Most of my memory of him is that he was kind of embarrassing.  He presumed too much and did not speak as clearly as I would have liked.  He seemed to me a parody of a priest instead of a real one.  Over time I came to feel rather affectionate toward him.  He just rolled in and did his thing and did not seem to be concerned about or worried over how he was received.  In some respects, he was exactly the kind of priest who could go where others could not and stand as a reminder of God's presence and His steadfast love.  I also learned something from him.

All those times when it seemed he was routinely dispensing God's blessing to any and all who happened to be in earshot, he was not implying that God approved of them or everything they were thinking of doing.  To say God bless you is not to say that God loves you just the way you are and wouldn't change a thing about you.  That would make the cross a joke.  Inherent in the words God bless you is the expectation that God will do what God must do in order to bring you to repentance, plant faith in you, and nurture that faith to bear fruit in this life and to bring you to everlasting life.  Sometimes to say God bless you is to invite God to convict your heart concerning sin and righteousness and judgment.  That is the Spirit's work, after all.  The best blessing God can bestow upon you is not His approval of or disregard for your sin.  No, indeed, the best blessing God can bestow upon you is to bring you to repentance, convict your heart regarding your sin and unrighteousness, and raise you up in faith to know, believe, and rejoice in the Gospel.  Ours is not a God of second chances but a God of redemption, rescue, and renewal.  He does not raise us up and stand back just so we can screw it all up again but restores us out of love so that we might learn and know who we are and whose we are.

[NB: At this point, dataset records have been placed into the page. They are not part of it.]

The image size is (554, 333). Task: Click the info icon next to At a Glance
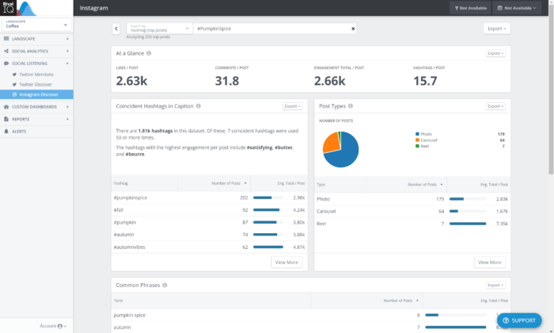click(149, 53)
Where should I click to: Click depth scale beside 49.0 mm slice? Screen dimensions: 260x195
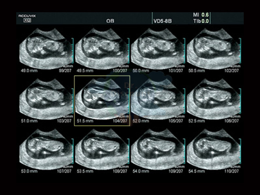coord(72,52)
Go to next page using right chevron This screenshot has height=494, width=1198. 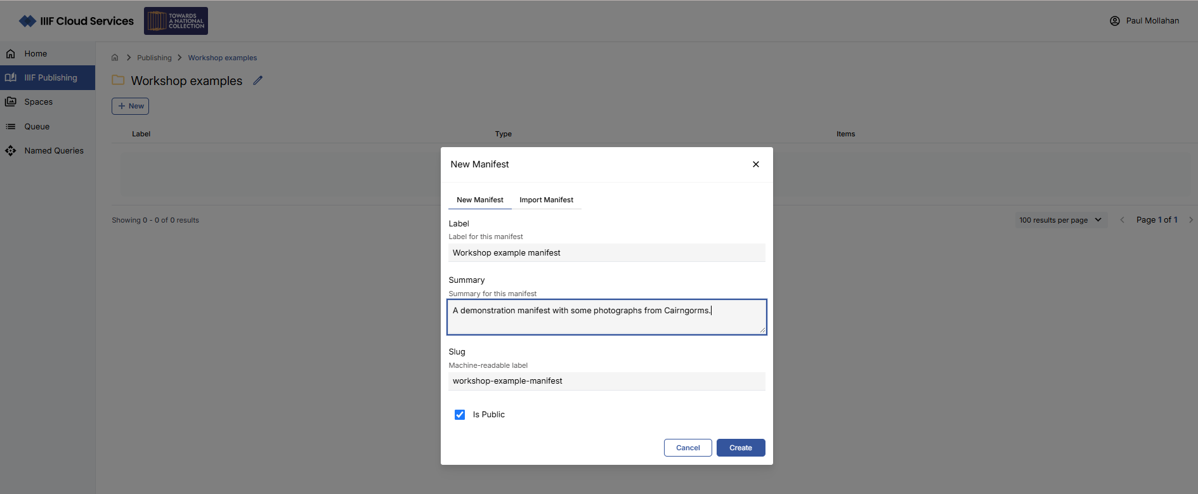(x=1190, y=220)
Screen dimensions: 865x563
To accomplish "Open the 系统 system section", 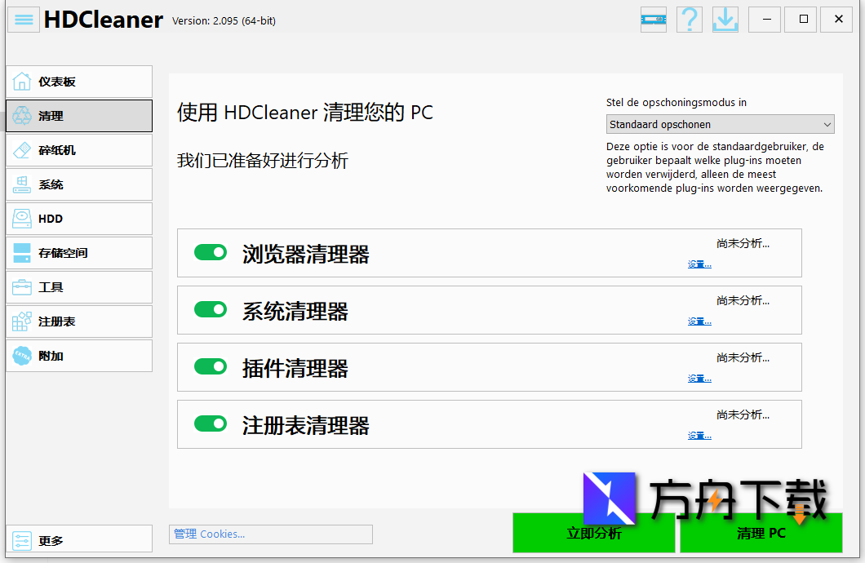I will 78,184.
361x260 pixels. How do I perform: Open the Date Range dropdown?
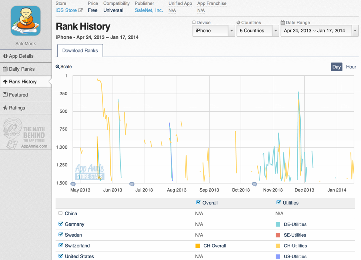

I am not saying that when we behold sin we can pop by and drop a God bless you on the sin and the sinners and walk away.  What I am saying is this.  I do not know the condition of your heart.  I only know what I see and hear.  But God does know.  To impart God's blessing is to ask God to work in you that which is pleasing in His sight and beneficial for your salvation.  That may mean bringing you low as you come face to face with your sin and guilt.  The Lord never leaves the penitent there but to bring us to penitence we must pass through the valley of the shadow.  So when I say God bless you, I am not saying you are good to go as you are.  What I am saying is this.  God's blessing is realized first and foremost by faith which believes in Christ crucified and risen, repentance which lives daily in your heart, and renewal working to shape your heart to desire the things of God most of all and your mind to entertain them in your thoughts.  In contrast to this, the idea of God's blessing that would say only God likes you and wants you to be happy is a pretty shallow idea of blessing and one unworthy of the God willing to send His Son to suffer and die and rise again.

God bless you is not reserved for those who have finally gotten it all together.  It is the reminder to those in whom everything is falling apart that God is also your hope and your salvation.  I write this not to a particular cause or issue but to remind me and every Christian that God's blessing is not His stamp of approval but the prayer that God will work in us that which is well-pleasing in His sight.  That begins with bringing us to repentance, renewing our faith, and restoring us through the means of grace.